Нашей первой целью были помещения ICPO и центральной службы технического сотрудничества международной полиции. На улице Рембрандта, во время разведки, мы заметили автомобили без опознавательных знаков специальных подразделений, припаркованные рядом со зданием в небольшом тупике, выходящем на вход в парк Монсо. Полицейские в штатском входили через небольшую дверь в сад. Часто свет горел до поздней ночи, в то время как остальные помещения казались пустынными. Нам было очень любопытно посмотреть на это место.
Вечером 14 марта 1980 года группа людей перепрыгнула через ограду парка и заложила бомбу перед зданием. Сразу после взрыва полицейские объявили в эфире, что пострадал филиал DST, и три агента были очень «потрясены». Мы нанесли удар по помещению DST, которое сотрудничало с Интерполом.
Нашей второй целью было Министерство социального сотрудничества и, по возможности, офисы министра или его кабинета – то есть штаб-квартира по разработке и координации французской неоколониальной политики и их босс Робер Галли. Днем 16-го числа мы въехали в район министерств на большом сером «Мерседесе» цвета металлик – он уже использовался во время первой попытки в декабре с товарищами из Лиона.
В декабре 1979 года мы решили воспользоваться возможностью получить копию фотографии офиса Галли, которая была опубликована в крупном журнале. В декабре 1979 года идея заключалась в том, чтобы воспользоваться темнотой позднего вечера, сорвать цепь, войти в сопровождении четырех человек и, пока трое вооруженных боевиков обеспечивали прикрытие, четвертый заложил под кабинет министра двадцатикилограммовый заряд взрывчатки. То, что было возможно в декабре, было уже невозможно в марте.

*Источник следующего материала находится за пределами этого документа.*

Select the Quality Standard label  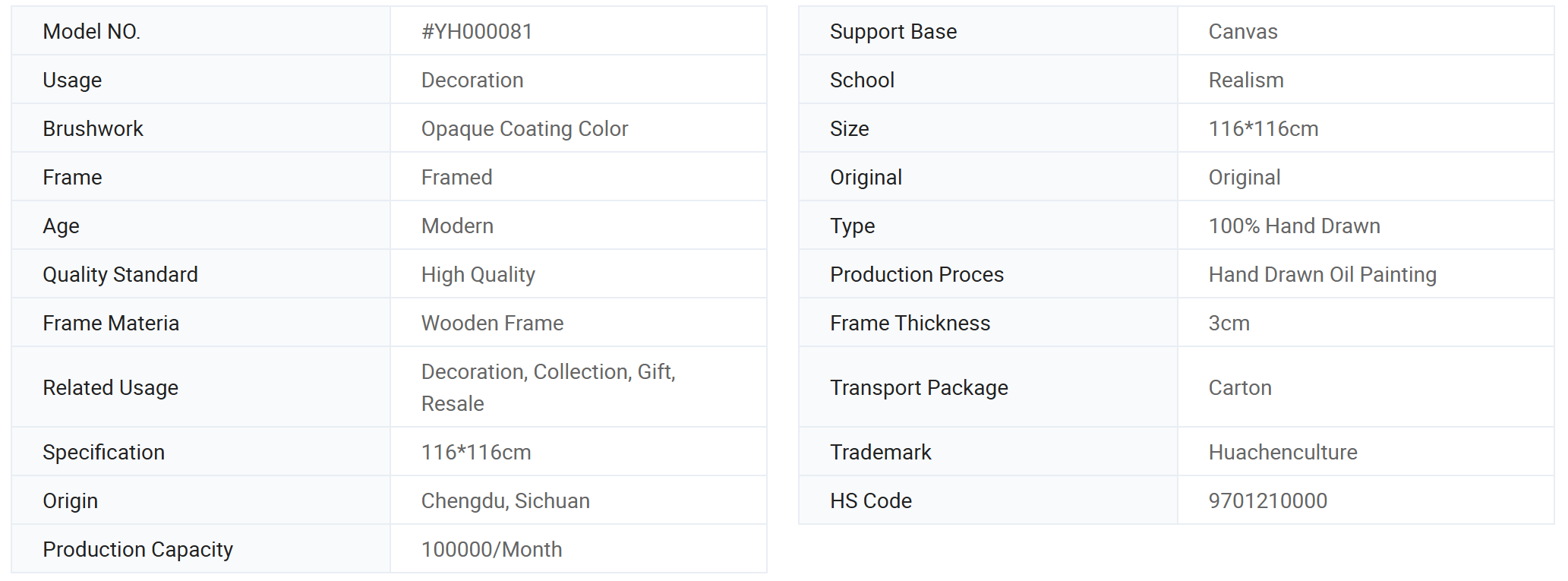[120, 274]
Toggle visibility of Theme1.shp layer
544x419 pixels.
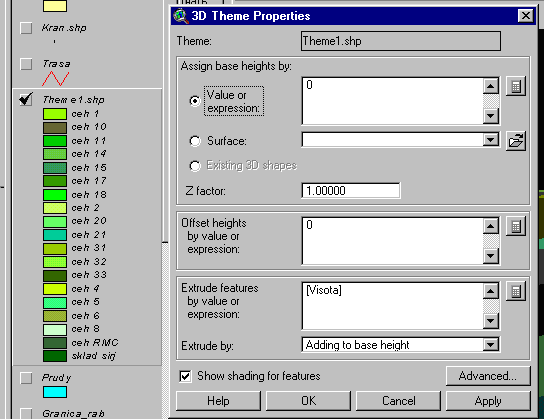pyautogui.click(x=26, y=100)
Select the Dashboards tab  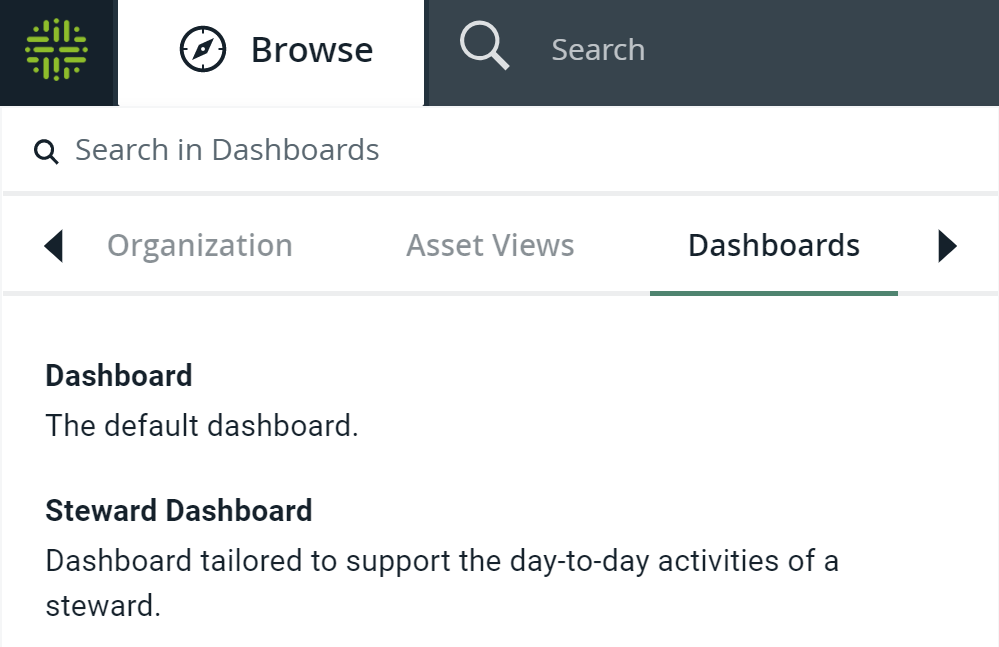click(x=773, y=245)
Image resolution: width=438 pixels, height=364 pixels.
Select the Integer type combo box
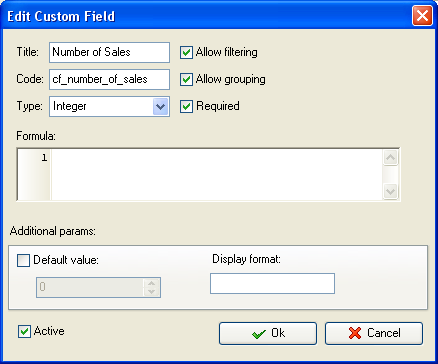coord(109,107)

Выломать дверь, не будучи замеченным из окон министерства и особенно из полицейского фургона, припаркованного в нескольких десятках метров, перед зданием Государственного секретариата, было уже невозможно. Оставался единственный выход – расстрелять здание из пулемета, но это можно было сделать только в том случае, если бы Галли находился в своем кабинете: по крайней мере, пули свистели бы в ушах у него и его ближайших коллег.
Жорж Сиприани в молодости
Когда мы приехали, демонстрация шла по бульвару в сторону Министерства образования. Мы не могли остановиться. Мы вернулись во второй раз, потом в третий. Наконец путь был свободен. Мы медленно двинулись по задней аллее. В то время как в приемной горели большие люстры, в кабинете министра было темно. Мы снова пошли в обход, но уже на вершине бульвара было объявлено о новой демонстрации, которую предваряли три небольших автобуса CRS. Нам пришлось поторопиться. Окно офиса засветилось, когда мы въехали на боковую улицу. Мы припарковали «Мерседес» в десяти метрах дальше. Пройдя несколько шагов, мы оперлись на решетку ворот, чтобы открыть огонь короткими очередями. Затем Натали достала несколько десятков листовок, которые бросила на тротуар, а я выпустил последние пули в люстры большого приемного зала, чтобы испортить праздник, который давало министерство.
Несмотря на свой, по сути, символический аспект (ни Галли, ни его соратники не пострадали), нападение оказало определенное влияние на революционное движение. Даже среди тех, кто критиковал наше применение оружия в других областях – например, в борьбе против застройщиков. Отзывы, полученные из разных секторов, подтвердили это.
Что касается реакции, то она не заставила себя ждать. Власти потребовали от полиции немедленных результатов. Прежде всего потому, что нападение на Галли последовало за убийствами двух других государственных деятелей – бывшего министра образования и труда Фонтане и министра труда Булена. Поскольку второе дело не было раскрыто, а скрытые аспекты третьего не были выявлены, требовались результаты по первому. Тем более что эта атака произошла в период социально-политического противостояния правительству, которое должно было подавить любой намек на сопротивление.
На самом деле наша акция против министерства переломила ход событий. До этого момента мы не знали, когда полицейские начнут действовать нам на нервы. С момента нападения это произошло. В ближайшее время они собирались устроить на нас облаву. Зная примерно, где они собираются нанести удар, у нас была фора. И нам удалось бы уйти от них, если бы не несогласованность действий многих товарищей. Невозможно было ничего сделать ни для боевиков на материально-техническом уровне, ни для сочувствующих, которые были выжжены – за исключением сопровождения их выбора конспирации. Они знали, что им грозит – несколько месяцев в тюрьме. Но ни один товарищ с вооруженного уровня не должен был пасть.